When Amy passed, I didn’t know how to process the loss of one of the most important and meaningful people in my life. How could someone so full of life be gone so abruptly? Why hadn’t I made more of an effort to see her before and after I saw her at our friend’s wedding? Why did I just assume that she would be there whenever life settled down? As I thought back to so many memories, I realized we had so many that only I would carry into the future. I felt a responsibility to do Amy’s memory justice in my own life. Amy loved people, loved life and truly listened to those who spoke to her. When you knew her, you loved her. When you talked to her, she would intently listen to you and give you the support and feedback you needed. There was nothing cookie cutter, standard or phony about her. She also had a brilliant mind (I will always remember her taking the plastic wrap off of her finance book that she opened up for the first time the night before the final ) but was never pretentious or made anyone feel lesser. I miss her and will miss her for the rest of my life.
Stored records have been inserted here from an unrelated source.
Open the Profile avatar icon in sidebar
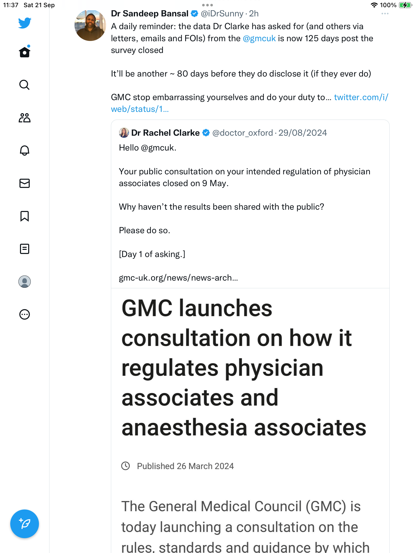 (x=25, y=282)
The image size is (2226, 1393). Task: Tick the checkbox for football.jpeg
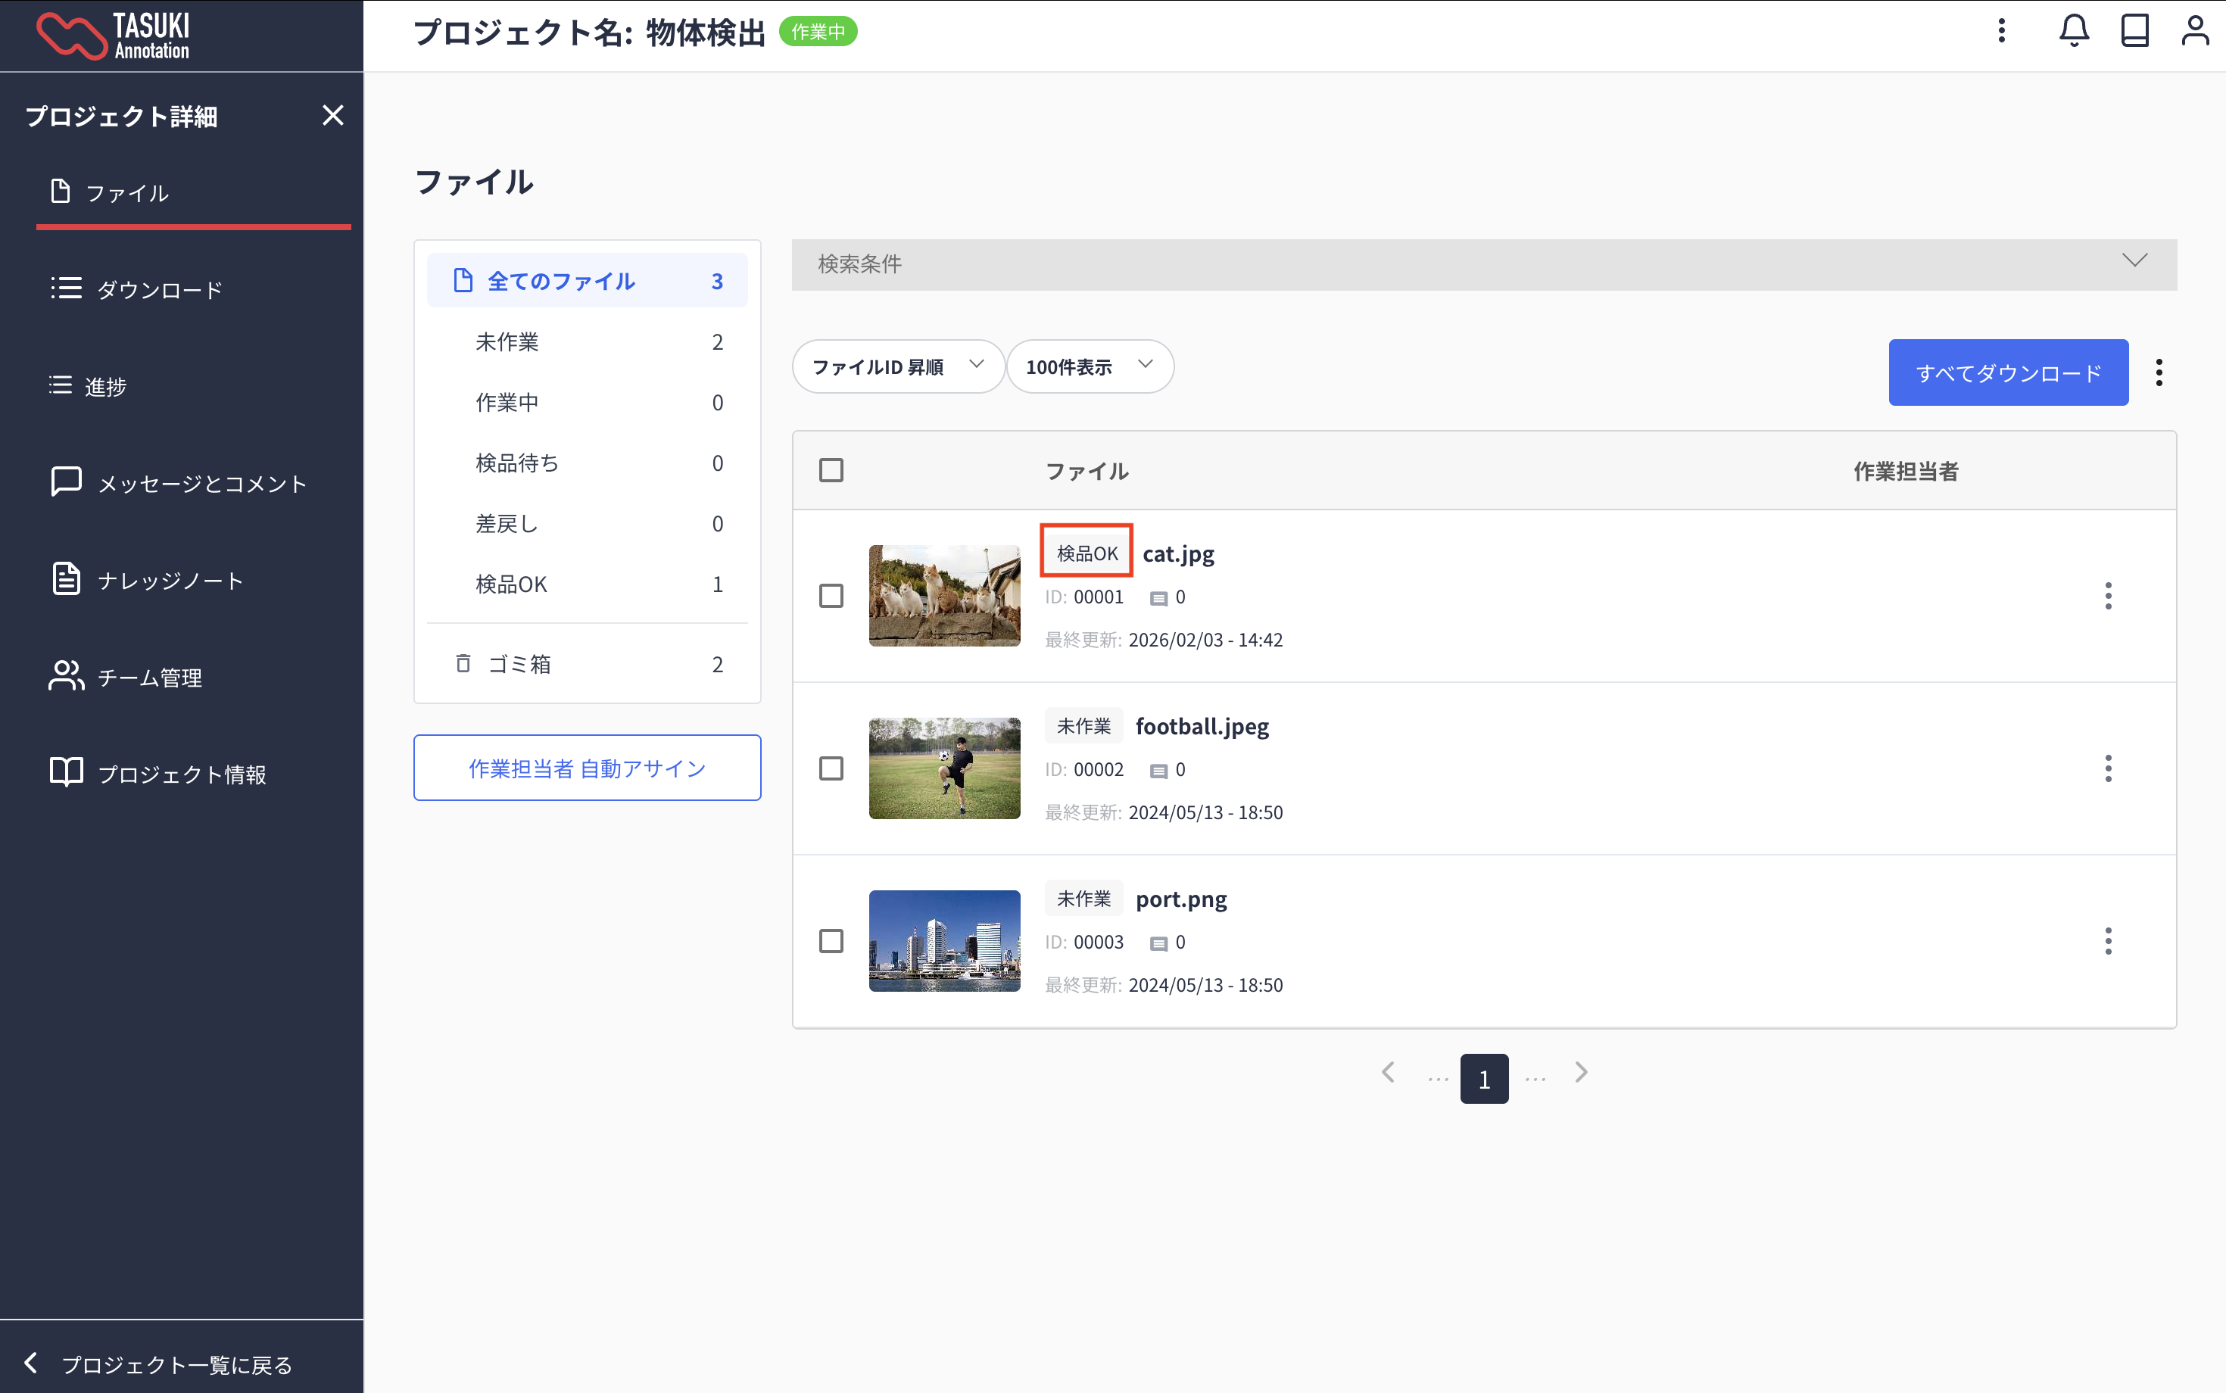tap(831, 768)
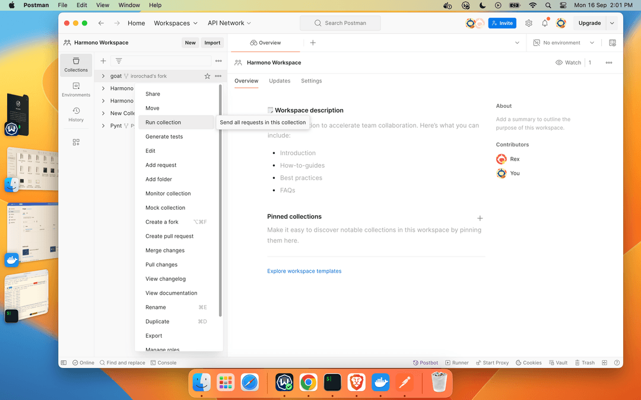Toggle Watch on Harmono Workspace
Image resolution: width=641 pixels, height=400 pixels.
pos(569,62)
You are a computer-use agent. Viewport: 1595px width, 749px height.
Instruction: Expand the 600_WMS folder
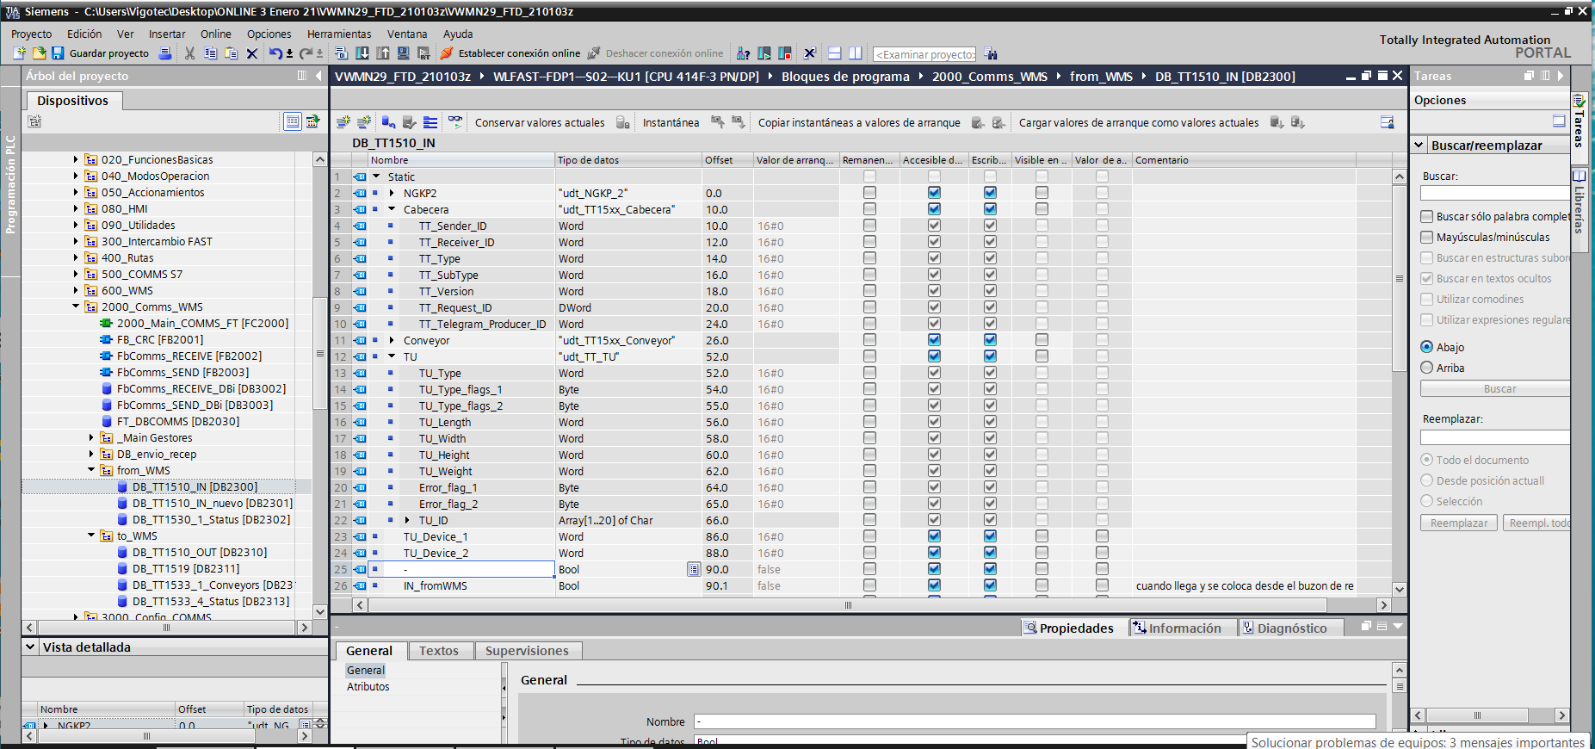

Part of her legacy that I want to instill in Shefali is that this life is fleeting and that you should cherish those who truly love you, are loyal to you and have your back; that you shouldn’t wait for life to settle down and be more convenient to prioritize those you love and spend time with them; and that you should give as much love as you can each day and make people feel as important to you as Amy made me feel. Life isn’t always easy and we should use our energy to connect with others and look out for one another, rather than wasting precious time on negativity. Amy was a light in this world and I hope to carry on that light and continue to share about Amy with Shefali and others, so that they will carry on that light, as well. ❤️
Spring Break Fun!
I think of Amy often and miss her. On this Easter Sunday may we remember the Resurrection of our Lord and that we will see Amy again! I love you and miss you my dear friend! Thank you for all the life lessons and the memories!
Great Coworker
I worked with Amy at Northern Trust from 1996-1998. Amy was not only fun to work with and very smart, but she was always willing to help someone on her team. I remember struggling for hours trying to find the problem with an investment account statement, I asked Amy for help and she found the issue in five minutes. I also had the pleasure of working with Jon at that time. We often talked about the Beatles, but once Jon took a liking to Amy that soon became the topic of our conversations! Jon- my deepest condolences to you and your family.